◆ **MATERIAL PROVIDED**

- - -

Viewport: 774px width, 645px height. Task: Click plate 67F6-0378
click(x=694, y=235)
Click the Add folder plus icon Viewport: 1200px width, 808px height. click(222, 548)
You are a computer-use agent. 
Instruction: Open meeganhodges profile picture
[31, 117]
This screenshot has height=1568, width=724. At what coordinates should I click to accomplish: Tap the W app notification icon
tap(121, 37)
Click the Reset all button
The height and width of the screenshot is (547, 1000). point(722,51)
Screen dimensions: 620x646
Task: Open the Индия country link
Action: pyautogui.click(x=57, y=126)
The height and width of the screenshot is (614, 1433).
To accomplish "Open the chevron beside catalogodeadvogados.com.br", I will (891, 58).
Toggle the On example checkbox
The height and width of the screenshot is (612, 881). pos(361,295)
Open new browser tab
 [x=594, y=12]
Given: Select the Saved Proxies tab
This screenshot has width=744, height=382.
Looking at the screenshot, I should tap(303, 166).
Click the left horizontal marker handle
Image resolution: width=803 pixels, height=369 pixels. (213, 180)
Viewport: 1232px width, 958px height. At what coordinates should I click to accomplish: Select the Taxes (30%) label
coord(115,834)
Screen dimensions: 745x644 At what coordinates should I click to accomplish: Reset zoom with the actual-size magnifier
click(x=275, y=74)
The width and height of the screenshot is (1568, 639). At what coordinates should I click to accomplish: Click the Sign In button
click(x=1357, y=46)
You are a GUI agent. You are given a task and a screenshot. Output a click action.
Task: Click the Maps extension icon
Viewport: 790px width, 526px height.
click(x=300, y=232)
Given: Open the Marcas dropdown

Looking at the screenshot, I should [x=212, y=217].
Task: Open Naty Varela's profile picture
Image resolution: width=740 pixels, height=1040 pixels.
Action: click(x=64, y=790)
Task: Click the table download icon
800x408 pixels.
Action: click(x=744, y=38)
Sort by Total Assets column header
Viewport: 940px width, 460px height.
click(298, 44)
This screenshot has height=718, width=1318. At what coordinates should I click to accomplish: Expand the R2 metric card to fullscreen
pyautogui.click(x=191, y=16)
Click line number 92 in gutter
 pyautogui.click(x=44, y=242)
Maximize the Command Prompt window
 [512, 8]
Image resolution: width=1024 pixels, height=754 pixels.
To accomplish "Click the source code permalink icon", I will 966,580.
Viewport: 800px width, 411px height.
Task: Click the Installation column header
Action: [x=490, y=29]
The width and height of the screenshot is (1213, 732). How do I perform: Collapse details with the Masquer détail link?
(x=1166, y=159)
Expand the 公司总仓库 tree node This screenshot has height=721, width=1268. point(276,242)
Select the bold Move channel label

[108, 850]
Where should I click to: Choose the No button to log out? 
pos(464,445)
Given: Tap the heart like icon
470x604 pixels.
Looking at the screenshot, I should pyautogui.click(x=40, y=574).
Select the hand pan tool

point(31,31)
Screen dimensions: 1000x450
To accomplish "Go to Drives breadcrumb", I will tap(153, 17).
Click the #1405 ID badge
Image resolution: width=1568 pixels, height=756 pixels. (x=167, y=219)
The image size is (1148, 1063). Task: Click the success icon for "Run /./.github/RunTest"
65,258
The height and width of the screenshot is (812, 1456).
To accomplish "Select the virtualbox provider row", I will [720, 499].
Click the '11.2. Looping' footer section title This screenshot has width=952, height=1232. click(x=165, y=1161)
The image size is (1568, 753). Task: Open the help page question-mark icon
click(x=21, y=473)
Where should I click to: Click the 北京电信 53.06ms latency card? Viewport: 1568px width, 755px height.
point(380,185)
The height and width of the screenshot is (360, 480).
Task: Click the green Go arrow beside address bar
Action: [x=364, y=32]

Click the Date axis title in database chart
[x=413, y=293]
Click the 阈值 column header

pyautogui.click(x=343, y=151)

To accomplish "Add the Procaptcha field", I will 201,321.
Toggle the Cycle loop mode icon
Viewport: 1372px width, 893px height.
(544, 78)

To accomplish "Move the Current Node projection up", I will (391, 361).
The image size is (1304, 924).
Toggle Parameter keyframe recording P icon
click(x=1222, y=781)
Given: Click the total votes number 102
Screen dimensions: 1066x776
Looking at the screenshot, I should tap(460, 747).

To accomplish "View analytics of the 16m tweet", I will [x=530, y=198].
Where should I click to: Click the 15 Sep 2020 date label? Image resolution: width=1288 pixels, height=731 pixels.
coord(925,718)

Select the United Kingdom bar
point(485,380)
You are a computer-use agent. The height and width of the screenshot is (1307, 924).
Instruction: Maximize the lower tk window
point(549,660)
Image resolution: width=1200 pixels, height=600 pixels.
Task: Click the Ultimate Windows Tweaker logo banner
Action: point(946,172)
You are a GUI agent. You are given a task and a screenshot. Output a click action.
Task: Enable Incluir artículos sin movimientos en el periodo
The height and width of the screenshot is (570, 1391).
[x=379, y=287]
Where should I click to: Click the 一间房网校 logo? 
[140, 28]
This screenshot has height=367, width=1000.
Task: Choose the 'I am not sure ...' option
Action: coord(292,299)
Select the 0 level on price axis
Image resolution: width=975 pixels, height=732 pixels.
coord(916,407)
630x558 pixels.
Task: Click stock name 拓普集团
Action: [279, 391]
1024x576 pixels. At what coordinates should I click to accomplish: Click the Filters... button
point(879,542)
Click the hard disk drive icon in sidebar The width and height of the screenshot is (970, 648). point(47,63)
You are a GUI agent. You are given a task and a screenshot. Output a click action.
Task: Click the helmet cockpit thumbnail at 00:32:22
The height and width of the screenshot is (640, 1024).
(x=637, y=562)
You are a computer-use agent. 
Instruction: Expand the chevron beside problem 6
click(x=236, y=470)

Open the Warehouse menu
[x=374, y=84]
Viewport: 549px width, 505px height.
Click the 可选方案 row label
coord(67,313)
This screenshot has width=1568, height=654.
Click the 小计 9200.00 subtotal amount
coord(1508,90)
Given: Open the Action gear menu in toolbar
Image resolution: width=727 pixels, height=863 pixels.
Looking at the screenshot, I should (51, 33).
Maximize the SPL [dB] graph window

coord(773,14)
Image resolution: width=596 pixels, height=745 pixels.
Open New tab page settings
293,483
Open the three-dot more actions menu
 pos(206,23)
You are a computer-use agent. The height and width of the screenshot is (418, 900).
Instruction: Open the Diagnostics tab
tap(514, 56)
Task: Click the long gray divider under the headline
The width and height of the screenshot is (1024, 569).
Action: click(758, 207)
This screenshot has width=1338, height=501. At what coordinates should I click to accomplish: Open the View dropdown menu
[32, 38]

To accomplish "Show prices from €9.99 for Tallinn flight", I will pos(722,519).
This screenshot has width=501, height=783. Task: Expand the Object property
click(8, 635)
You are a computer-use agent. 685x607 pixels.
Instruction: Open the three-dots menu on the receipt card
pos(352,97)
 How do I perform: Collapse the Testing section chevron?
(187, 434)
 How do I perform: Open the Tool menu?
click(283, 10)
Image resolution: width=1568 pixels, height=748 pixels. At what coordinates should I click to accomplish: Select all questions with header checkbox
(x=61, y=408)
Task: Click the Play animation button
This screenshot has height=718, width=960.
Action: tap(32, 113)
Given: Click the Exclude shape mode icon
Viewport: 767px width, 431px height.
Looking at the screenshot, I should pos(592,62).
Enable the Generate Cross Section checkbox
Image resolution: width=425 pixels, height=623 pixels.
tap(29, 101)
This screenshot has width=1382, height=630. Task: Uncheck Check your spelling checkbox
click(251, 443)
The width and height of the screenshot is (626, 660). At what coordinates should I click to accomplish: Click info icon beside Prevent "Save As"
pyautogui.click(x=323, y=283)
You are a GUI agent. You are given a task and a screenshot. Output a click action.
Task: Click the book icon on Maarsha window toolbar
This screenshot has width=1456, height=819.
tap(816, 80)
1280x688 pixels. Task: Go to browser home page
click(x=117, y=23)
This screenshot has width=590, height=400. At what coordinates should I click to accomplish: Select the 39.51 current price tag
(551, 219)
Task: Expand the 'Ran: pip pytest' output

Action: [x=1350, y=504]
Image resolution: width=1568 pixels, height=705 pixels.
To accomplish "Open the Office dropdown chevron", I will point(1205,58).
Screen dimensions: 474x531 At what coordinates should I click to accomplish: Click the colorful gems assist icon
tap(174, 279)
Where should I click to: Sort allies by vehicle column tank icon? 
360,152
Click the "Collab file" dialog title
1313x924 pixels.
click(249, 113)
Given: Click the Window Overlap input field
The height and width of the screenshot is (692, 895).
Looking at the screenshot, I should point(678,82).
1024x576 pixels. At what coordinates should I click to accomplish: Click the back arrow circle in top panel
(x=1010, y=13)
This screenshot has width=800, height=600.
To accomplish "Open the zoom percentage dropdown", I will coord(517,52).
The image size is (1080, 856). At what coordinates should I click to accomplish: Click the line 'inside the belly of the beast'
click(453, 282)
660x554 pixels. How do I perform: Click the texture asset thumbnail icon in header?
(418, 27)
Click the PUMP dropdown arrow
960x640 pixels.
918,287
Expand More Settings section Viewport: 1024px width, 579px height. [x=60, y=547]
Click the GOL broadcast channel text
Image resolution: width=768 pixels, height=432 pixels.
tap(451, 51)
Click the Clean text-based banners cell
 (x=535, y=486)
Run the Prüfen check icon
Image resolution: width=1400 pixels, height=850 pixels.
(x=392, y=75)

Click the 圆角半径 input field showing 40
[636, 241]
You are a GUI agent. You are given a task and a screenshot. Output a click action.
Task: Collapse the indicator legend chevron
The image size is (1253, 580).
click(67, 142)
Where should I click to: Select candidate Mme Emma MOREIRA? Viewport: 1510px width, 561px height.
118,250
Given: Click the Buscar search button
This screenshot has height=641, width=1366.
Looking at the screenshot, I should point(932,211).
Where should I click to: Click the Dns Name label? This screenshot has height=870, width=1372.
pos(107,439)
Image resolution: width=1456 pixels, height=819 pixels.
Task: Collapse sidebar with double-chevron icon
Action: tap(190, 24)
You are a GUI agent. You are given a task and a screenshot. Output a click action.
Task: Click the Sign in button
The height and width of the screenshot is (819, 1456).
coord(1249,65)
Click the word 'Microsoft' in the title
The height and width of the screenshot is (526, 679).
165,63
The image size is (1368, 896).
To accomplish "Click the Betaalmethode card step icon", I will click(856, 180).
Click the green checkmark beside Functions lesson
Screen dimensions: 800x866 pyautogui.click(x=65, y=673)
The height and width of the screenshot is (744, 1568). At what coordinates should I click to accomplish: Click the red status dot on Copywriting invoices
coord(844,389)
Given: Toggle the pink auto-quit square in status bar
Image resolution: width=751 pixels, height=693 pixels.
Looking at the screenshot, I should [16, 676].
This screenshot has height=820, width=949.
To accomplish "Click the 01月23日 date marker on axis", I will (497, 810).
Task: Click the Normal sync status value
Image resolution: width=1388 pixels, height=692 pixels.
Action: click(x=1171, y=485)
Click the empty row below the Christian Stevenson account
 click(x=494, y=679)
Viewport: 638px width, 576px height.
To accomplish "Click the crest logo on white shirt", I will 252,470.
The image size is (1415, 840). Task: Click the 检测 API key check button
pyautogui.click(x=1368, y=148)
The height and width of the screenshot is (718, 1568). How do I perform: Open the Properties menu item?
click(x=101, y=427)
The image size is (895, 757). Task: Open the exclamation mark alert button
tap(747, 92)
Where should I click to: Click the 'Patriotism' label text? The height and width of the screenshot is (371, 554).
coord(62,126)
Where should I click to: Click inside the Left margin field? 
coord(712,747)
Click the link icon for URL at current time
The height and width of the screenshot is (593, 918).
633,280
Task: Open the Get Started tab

- - -

◆ **TASK DESCRIPTION**
Copy the lines beginning at the line that contains "Click the Date axis title in database chart" and ending after the line that contains "Looking at the screenshot, I should tap(460, 747).", reproducing them verbatim.

◆ **FINAL ANSWER**
Click the Date axis title in database chart
[x=413, y=293]
Click the 阈值 column header

pyautogui.click(x=343, y=151)

To accomplish "Add the Procaptcha field", I will 201,321.
Toggle the Cycle loop mode icon
Viewport: 1372px width, 893px height.
(544, 78)

To accomplish "Move the Current Node projection up", I will (391, 361).
The image size is (1304, 924).
Toggle Parameter keyframe recording P icon
click(x=1222, y=781)
Given: Click the total votes number 102
Screen dimensions: 1066x776
Looking at the screenshot, I should tap(460, 747).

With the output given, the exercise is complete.